The Ukrainian Foreign Ministry said days ago that it had “taken note” of the report and that it would be “duly studied by the competent authorities of Ukraine”.

“Ukraine, exercising its right of self-defense in accordance with Article 51 of the Charter of the United Nations,” said the Kiev Foreign Ministry, “fully fulfills its international obligations as the Russian occupiers commit war crimes, crimes against humanity and genocide of the Ukrainian people.”

“Russian forces have repeatedly used landmines and committed atrocities across the country, but that doesn’t justify Ukrainian use of these banned weapons,” said Steve Goose, director of the weapons division at Human Rights Watch.

Wareham also reminded al Washington Post that Russian forces have deployed multiple mines in multiple areas across Ukraine. But the Russian use of mines it does not absolve Ukraine of its responsibilities.

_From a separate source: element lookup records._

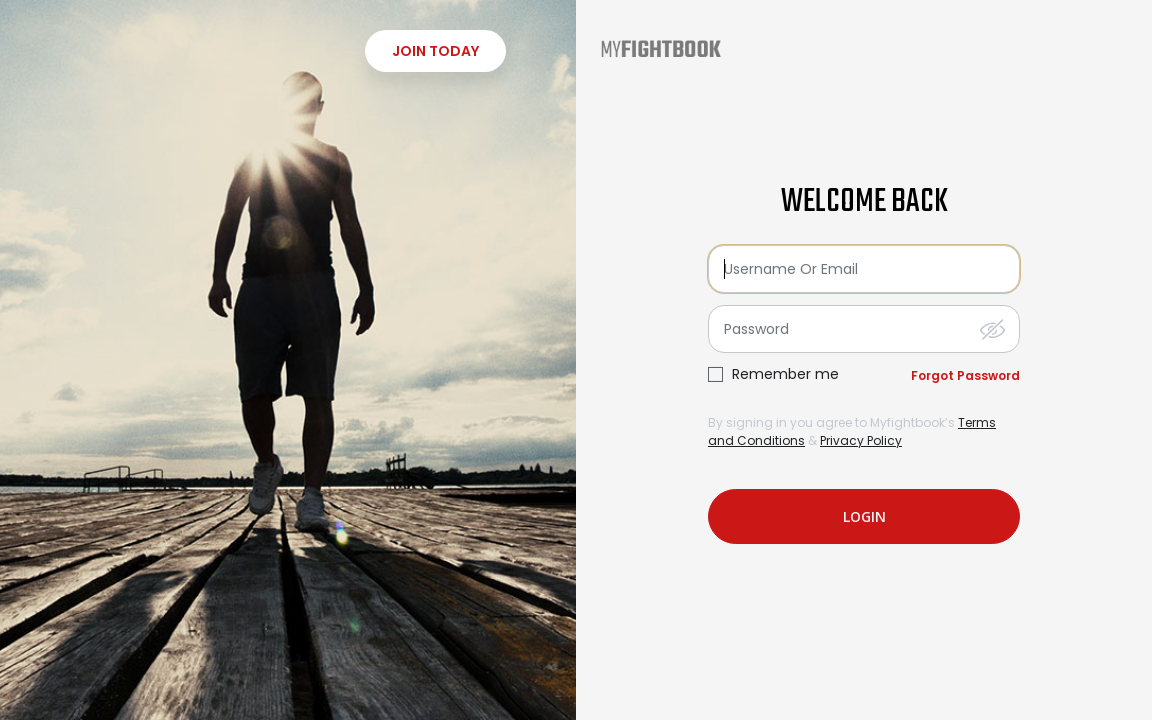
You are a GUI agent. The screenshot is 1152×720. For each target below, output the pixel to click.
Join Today (435, 51)
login (864, 516)
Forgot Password (965, 375)
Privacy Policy (861, 440)
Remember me (785, 374)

However, Wareham declared herself happy to see the statements of Ukraine which “undertakes to examine the results very seriously”.

The independent association has published three reports on Moscow’s use of landmines during the conflict. These include “victim-activated booby traps,” in which an explosive device is attached to a corpse and detonates when the body is moved.

Kiev’s defense ministry told Human Rights Watch in November that it was complying with its international obligations, including a ban on the use of landmines, the organization said. However, it did not address issues related to the use of PFM mines in and around Izyum. But according to the Ukrainian authorities “information on the types of weapons used by Ukraine … must not be commented on before the end of the war”.